La Oficina de Atención al Migrante de la Cancillería registró que al departamento han llegado 38.191 personas de Venezuela, la gran mayoría oriunda del sur del Atlántico. Cifra que equivale a dos municipios de esta parte del departamento.
Solo en Manatí, donde la Personería hizo un censo hasta enero del 2016, contabilizaba 650 familias migrantes. A la fecha, la Alcaldía estima que superan las 2.000 familias. El 90 por ciento llegó sin nada en las manos. Los nacidos aquí ahora regresaron con esposas e hijos venezolanos. La Secretaria de Salud inició un censo de venezolanos, y en menos de dos semanas ya van 90.
La alcaldesa de Manatí, Kelly Paternina, no oculta el drama que se vive en su pueblo. “Se nos está convirtiendo en una bomba de tiempo. Nos ha cambiado la vida. Al ver el rostro de la gente uno sabe que están pasando hambre”, confiesa.
Mientras que la Personera del municipio, Lucinet Cantillo, sostiene que muchas de estas familias no pueden recibir servicios de educación o salud porque no tienen los papeles al día. “Deben regresar a realizar la apostilla, pero no tienen con qué y los otros no quieren devolverse”, dice.
Los más afectados son los niños que no pueden ingresar al colegio por no tener el Registro Civil y para eso deben realizar el trámite en Barranquilla o Soledad, donde están las Registradurías Especiales. La Personería solicitó una jornada especial de registro en el sur del Atlántico. “Necesitamos garantizarles al salud y educación”, agrega.
Solo en Manatí, donde la Personería hizo un censo hasta enero del 2016, se contabilizaban 650 familias migrantes.

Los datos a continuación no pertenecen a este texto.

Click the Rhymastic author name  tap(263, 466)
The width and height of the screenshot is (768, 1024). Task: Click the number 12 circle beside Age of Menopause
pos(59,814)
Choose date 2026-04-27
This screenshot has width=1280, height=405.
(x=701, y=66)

Solo en Manatí, donde la Personería hizo un censo hasta enero del 2016, se contabilizaban 650 familias migrantes.

Foto:Guillermo González/EL TIEMPO

El secretario del Interior de la Gobernación, Guillermo Polo, aseguró que para atender esta situación, la Gobernación presentará en los próximos días al Gobierno Nacional la petición de declaratoria de Estado de Emergencia y que se le dé al Atlántico la condición de región fronteriza, para garantizar recursos que permitan atención humanitaria.
En estos municipios del sur del Atlántico es normal que la gente duerma con las puertas abiertas, sin embargo, en los últimos meses se han reportado delitos que no eran frecuentes, como atracos, venta y consumo de drogas. No obstante, la alcaldesa de Manatí asegura que no puede estigmatizar a los migrantes por esto.
Denuncias de los moradores de la zona señalan que se están conformando bandas de asaltantes que ingresan a las casas encapuchados y armados.
Pese a todos estos problemas de inseguridad, migrantes de Venezuela, como Suhairl Pinto prefieren seguir en Villa Maty viviendo con 7.000 pesos al día, “aquí estamos más cómodos que allá (Venezuela)”, comenta esta mujer, cuyo único sueño es tener una casa para montar su salón de belleza en Manatí.